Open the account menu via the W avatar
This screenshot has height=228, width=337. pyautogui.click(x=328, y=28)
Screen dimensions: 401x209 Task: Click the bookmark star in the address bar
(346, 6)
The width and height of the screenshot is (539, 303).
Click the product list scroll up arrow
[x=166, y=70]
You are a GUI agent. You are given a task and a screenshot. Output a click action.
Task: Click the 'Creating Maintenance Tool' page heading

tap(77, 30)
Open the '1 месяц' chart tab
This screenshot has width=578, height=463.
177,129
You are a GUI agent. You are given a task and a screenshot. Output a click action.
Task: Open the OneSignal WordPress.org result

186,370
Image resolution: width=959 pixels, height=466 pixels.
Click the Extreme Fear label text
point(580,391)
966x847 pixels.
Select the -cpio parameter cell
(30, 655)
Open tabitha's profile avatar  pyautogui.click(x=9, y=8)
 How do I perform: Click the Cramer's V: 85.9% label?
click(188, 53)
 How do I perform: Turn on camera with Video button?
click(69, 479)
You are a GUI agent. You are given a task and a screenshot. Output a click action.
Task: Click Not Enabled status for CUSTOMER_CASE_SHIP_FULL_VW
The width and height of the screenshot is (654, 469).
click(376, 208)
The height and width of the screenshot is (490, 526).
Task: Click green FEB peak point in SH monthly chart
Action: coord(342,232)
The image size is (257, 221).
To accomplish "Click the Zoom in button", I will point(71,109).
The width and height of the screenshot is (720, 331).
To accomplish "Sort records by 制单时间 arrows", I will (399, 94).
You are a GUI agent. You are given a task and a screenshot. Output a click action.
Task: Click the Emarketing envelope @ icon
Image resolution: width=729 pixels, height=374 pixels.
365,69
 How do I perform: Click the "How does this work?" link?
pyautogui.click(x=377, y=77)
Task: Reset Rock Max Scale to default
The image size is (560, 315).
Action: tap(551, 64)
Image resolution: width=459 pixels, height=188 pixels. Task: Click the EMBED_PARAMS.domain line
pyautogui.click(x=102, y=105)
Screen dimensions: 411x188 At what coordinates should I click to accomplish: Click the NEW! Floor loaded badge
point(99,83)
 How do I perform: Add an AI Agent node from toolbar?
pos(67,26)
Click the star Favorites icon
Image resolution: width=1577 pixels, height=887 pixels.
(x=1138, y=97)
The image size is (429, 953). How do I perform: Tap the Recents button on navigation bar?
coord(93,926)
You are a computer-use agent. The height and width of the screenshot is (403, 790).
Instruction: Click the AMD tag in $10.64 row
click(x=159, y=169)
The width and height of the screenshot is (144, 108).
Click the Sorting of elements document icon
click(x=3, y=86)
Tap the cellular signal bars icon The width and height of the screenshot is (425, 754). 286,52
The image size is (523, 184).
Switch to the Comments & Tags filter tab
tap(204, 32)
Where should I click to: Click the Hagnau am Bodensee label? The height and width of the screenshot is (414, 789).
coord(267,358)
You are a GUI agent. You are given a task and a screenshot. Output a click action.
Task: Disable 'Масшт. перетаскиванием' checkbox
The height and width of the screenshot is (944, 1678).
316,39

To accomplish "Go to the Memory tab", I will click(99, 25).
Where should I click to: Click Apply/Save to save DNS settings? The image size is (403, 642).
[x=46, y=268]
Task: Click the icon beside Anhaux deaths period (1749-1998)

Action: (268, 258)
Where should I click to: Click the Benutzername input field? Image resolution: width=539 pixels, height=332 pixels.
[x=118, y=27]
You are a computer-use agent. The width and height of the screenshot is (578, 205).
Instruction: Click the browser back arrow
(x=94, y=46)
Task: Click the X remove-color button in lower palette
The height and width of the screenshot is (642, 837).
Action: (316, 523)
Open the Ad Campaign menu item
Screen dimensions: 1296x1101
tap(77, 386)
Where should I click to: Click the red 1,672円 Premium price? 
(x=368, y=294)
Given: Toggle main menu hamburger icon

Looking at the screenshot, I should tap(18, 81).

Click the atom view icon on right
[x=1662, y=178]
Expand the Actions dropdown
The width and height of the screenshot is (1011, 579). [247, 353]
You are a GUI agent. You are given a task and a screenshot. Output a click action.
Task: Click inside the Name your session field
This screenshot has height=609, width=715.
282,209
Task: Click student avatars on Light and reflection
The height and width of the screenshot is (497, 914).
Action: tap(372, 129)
* * * *
● **Exercise instructions**
Reproduce the rows exactly as they appear, from the line containing "Given: Toggle main menu hamburger icon" through the end of the rows, including both.

● **Exercise response**
Given: Toggle main menu hamburger icon

Looking at the screenshot, I should tap(18, 81).

Click the atom view icon on right
[x=1662, y=178]
Expand the Actions dropdown
The width and height of the screenshot is (1011, 579). [247, 353]
You are a GUI agent. You are given a task and a screenshot. Output a click action.
Task: Click inside the Name your session field
This screenshot has height=609, width=715.
282,209
Task: Click student avatars on Light and reflection
The height and width of the screenshot is (497, 914).
Action: tap(372, 129)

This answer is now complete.